Without a doubt, the majority of us will be happy to leave 2020 behind. As the holidays approach, we might still be navigating the mental, emotional, and physical ramifications we’ve experienced these past few months, as well as adjusting to a new “normal.” But if we keep our expectations flexible, 2020 could bring the best holiday season yet.
Stay Dedicated to Care and Connection
With all the upheaval of 2020, many people feel their “infrastructure has crumbled,” according to Kathleen Parrish, former director of clinical operations at Cottonwood Tucson. During the holiday season, continue to reach out to loved ones and friends, even if you do so differently than last year. This is vital to your well-being.
Parrish writes: “Whether we are helpers, healers, family, friends, we are human beings and we are responsible for one another. In the midst of this sweeping pandemic, we must be in the habit of connecting. Our responsibility to and support for one another is crucial, if we are to survive.

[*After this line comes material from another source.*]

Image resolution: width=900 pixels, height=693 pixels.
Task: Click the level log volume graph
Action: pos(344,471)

Connection is a crucial anecdote for suffering, amid a time fraught with anxiety and loneliness.”
While some people are tired of virtual platforms, especially if they use them often for work or school, others are getting creative with the way they meet online. Shake things up with your family and friends by playing games over Zoom, Skype, Facebook Video Call, GrandPad, and various cell phone apps. While online interaction can never take the place of face-to-face connection, you can have fun with it in the interim.

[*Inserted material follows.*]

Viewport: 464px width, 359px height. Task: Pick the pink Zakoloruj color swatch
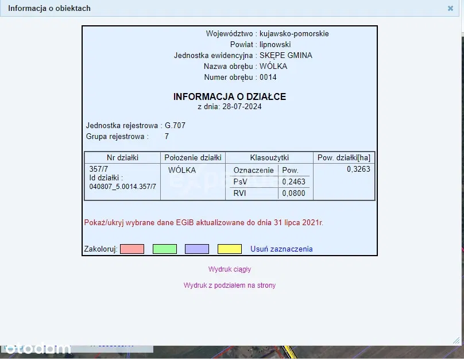point(132,249)
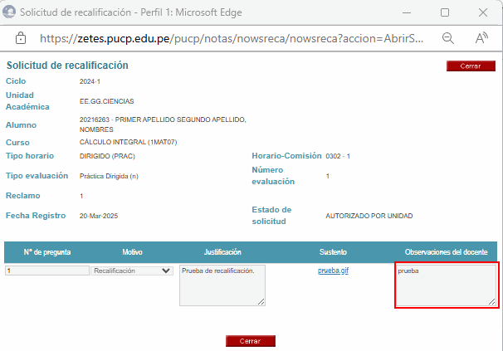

Virtual Activities for the Holidays
Here are some interesting things to do with virtual friends and families during the holidays:
- Craft or hobby. Whether you knit, sew, crochet, make cards, or practice other hobbies, you can work on your projects while having a nice chat.
- Watch holiday movies. Turn on the Hallmark Channel and share the sloppy tears together! Traditional family favorites are easy to find on TV, DVD, or streaming, but whatever your rule is for talking during the movie still applies.

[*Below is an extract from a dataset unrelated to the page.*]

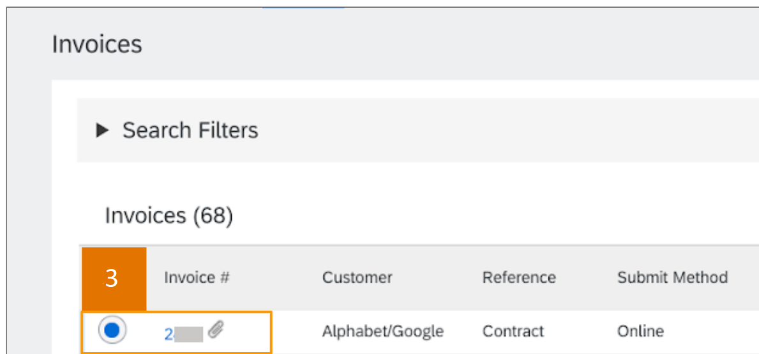Viewport: 759px width, 354px height.
Task: Sort by the Invoice # column header
Action: tap(197, 277)
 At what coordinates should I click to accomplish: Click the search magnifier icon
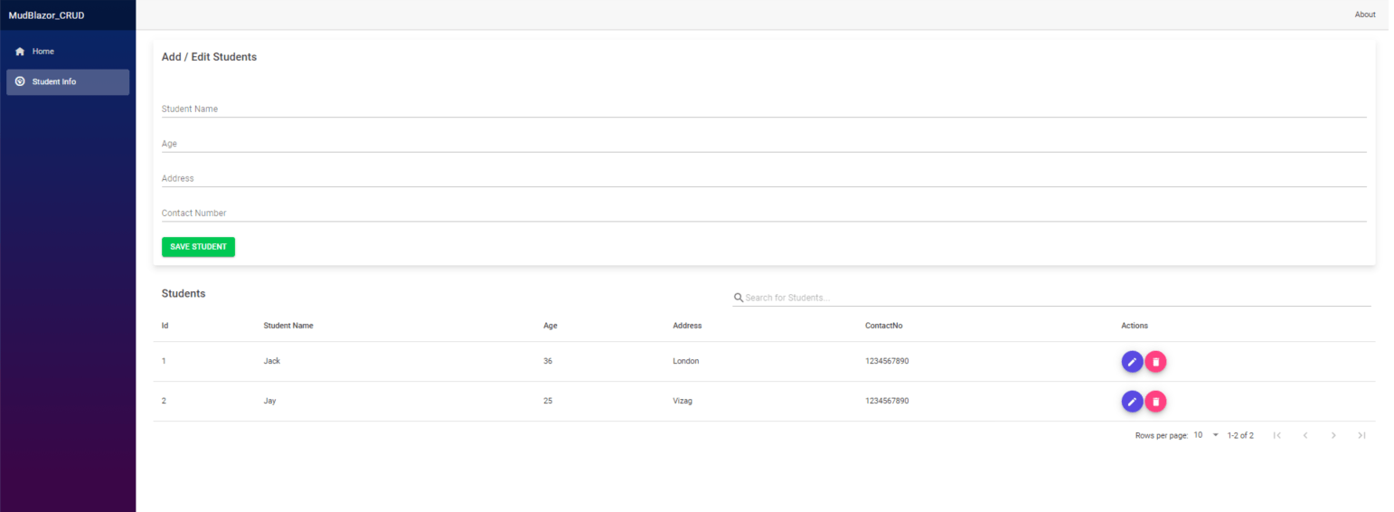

- Have a virtual sleepover. Everybody in their Christmas PJs! This is something weird-but-fun to do with friends and family members far away. Plan ahead to decide on games and snacks.
- Playing games. Online board game competitions such as Scrabble, Pictionary, trivia, and others have really taken off during the pandemic. Or you can go high-tech with an iPhone or iPad multiplayer app like GamePigeon.
- Bake holiday favorites. Each person agrees to choose a selection from the list of favorites and bake together during a virtual catch-up. Then, do a typical cookie exchange—but by mail!
Most importantly, it’s essential to acknowledge any anxiety or loneliness you experience during a time when other people seem to be enjoying the hustle and bustle. If you need extra support from the people closest to you for mental and emotional health, you’ll have to speak up. What might surprise you is not only that they understand how you feel, but that they also need your help.
Be Willing to Make New Memories
While we hope much of the uncertainty these past few months will soon be over, it’s natural to long for established holiday traditions that keep you grounded. Changes aren’t always easy, but acknowledge that you had the resilience to persevere through other challenging times and will do so again.
Curiosity and openness really help you do this. Rely on established daily routines and rituals to provide a foundation for each day…and then, create new memories! You might discover unexpected joys along the way. Here are some ideas:
- Call a relative to learn to make their signature dish. If you can’t go to Grandma, bring Grandma to you by arranging a tutorial for her special…whatever it is. Maybe you’ll make it the same way, maybe you won’t, but you’ll both enjoy that time together and laugh about it when you’re sitting next to each other again.
- Travel close instead of far. It’s still possible to take a road trip, so make it an adventure close to home with these tips from Arizona Foothills Magazine.
- Create a Thanksgiving meal around your favorite food. Let’s face it: there’s usually one dish that you go back to for seconds. Why not make that the centerpiece of your meal and plan other things around it? Unconventional? Sure!
- Plan an ornament exchange–like a cookie exchange, only with ornaments. Follow a theme, make them all 2020-related (dumpster fire costumes were popular during Halloween!), or do something personal.
- Volunteer. Whether you do this alone or with family and friends, it’s an important way to acknowledge how much you have to give. The value of your time, to paraphrase the Grinch, “Comes without ribbons! Comes without tags! Comes without packages, boxes, or bags!”
Maintaining Caution Due to COVID
As you plan your holiday, remember that many areas of the United States are still dealing with high COVID-19 rates, which aren’t expected to subside by the end of the year. In October 2020, the Arizona Department of Health reminded citizens “don’t let down your guard” as cases trended upward again, and encouraged everyone to continue following specific health guidelines in many aspects of daily life.
Nevertheless, people still want to travel or play party host in order to see family and friends as part of their holiday celebrations. Is it advisable to do this? Here are some resources to review before making holiday plans:
- Centers for Disease Control: Holiday Celebrations
- CNN: Seeing Family and Friends
- Arizona Public Research Group: Home Safe for the Holidays
It’s also important to remember that some members of your circle might not feel comfortable getting together yet. This doesn’t mean you have to be isolated—your celebrations just might require some adjustments.